What Is Gluten?
An important baking ingredient gives us something to chew on
Today on The Daily Meal
Having lived in New York my entire life, it's difficult to overstate the enjoyment of eating a good bagel or a slice of pizza; it's something that can't be replicated in other places. Some say it's the water here that makes the dough taste the way it does, but it's the special texture that makes or breaks these baked treats. While I can give a lot of credit to tradition and location, there's something else in the dough that's actually doing a large amount of the work to make it chewy and soft. It's a protein known as gluten.
If you've been keeping up with your food and diet trends, you've probably seen or heard recipes and diets all revolving around being gluten-free. With all the buzz about it, you're also probably wondering what gluten is and where it comes from. (Warning: There will be science ahead.)
Gluten is a protein composite found in species of grains that include wheat, rye, and barley. It's created by washing wheat flour until all the starch is removed, leaving only the gluten. Gliadin and glutelin, the proteins that combine to form gluten, are what make up around 80 percent of the protein that is found in wheat seeds. When these proteins come together, they create something similar to a network of webs, which is where gluten gets its elasticity.
What does all this mean exactly? Basically, when gluten is added in baking, it creates a stretchy web that stabilizes the shape and strength of the dough (gluten's name comes from the Latin for "glue"). The more you knead the dough, the stronger the gluten web gets, which is where bagels and pizza crusts get their chewiness. It also holds in carbon dioxide bubbles created from leavening agents like sugar or yeast, allowing the dough to rise. White, wheat, and rye breads all use gluten in their productions.
Gluten isn't relegated to baked goods only. Popular in Chinese cooking, wheat gluten has been used primarily as a substitution for meats, for vegetarians adherent to Buddhism. The gluten is fried, steamed, or baked in the same manner duck or pork would be, creating famous dishes like mock duck. In Western culture, it's eaten for its macrobiotic qualities, and sold under its Japanese name, seitan.

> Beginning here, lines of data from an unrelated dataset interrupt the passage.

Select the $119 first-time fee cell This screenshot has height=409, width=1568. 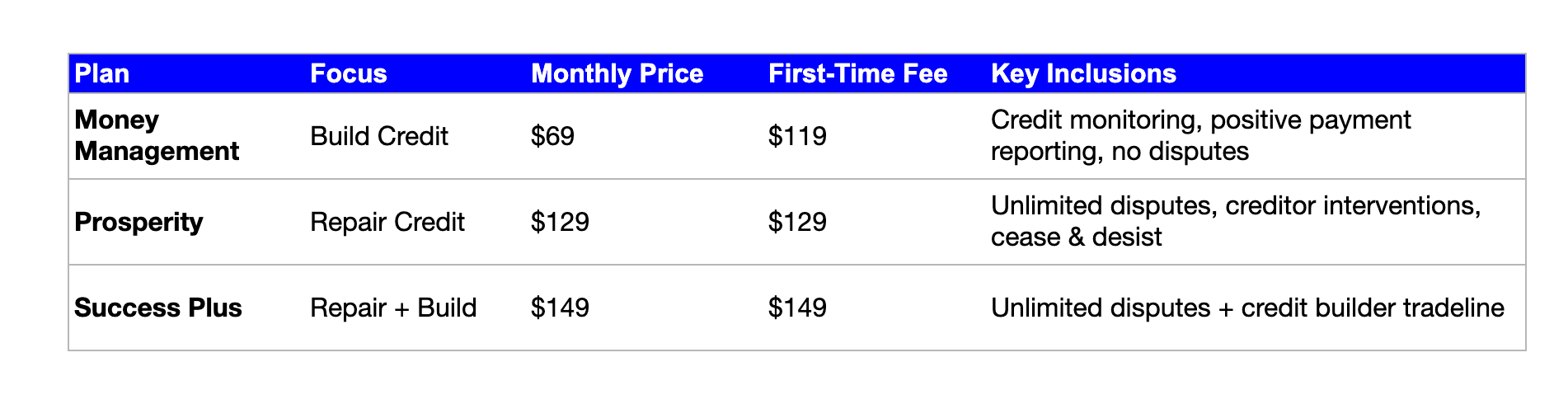tap(797, 136)
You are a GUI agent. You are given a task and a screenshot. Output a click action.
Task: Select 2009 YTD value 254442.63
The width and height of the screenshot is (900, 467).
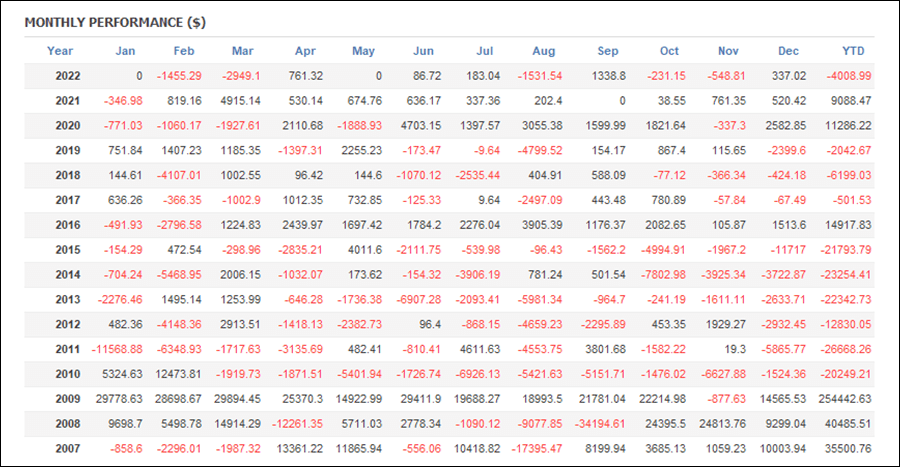click(x=845, y=399)

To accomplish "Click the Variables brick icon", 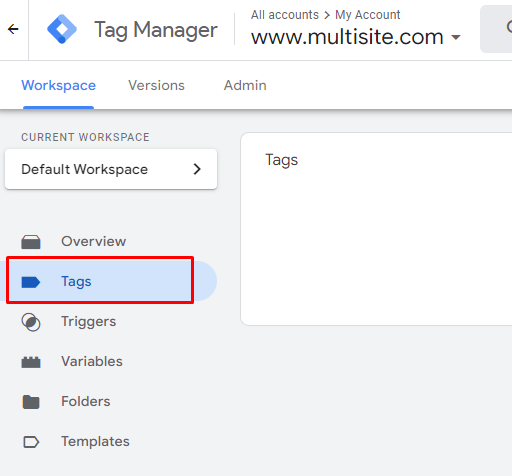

As I mentioned before, you're most likely familiar with gluten from the large amount of gluten-free diets you've seen. Adopting one of these diets isn't just to be healthy or trendy; people with celiac disease are sensitive to gluten and can become very ill if they consume any. It would be unfortunate to have to constrict yourself to only a few grains without gluten, such as quinoa or buckwheat; thankfully, there are plenty of recipes out there that allow you to eat common foods with a gluten-free twist. From spaghetti carbonara to banana-walnut chocolate chip muffins, there are ways to eat what you like without limiting your options.
Gluten is an important and prevelant ingredient in much of the culinary world, but thanks to clever chefs, there are gluten-free alternatives to almost anything you could want. If it's not an issue for you, gluten will give your favorite baked delights their wonderful textures, and act as one of the fundamentals of basic baking. Give it a thought, and enjoy that bagel!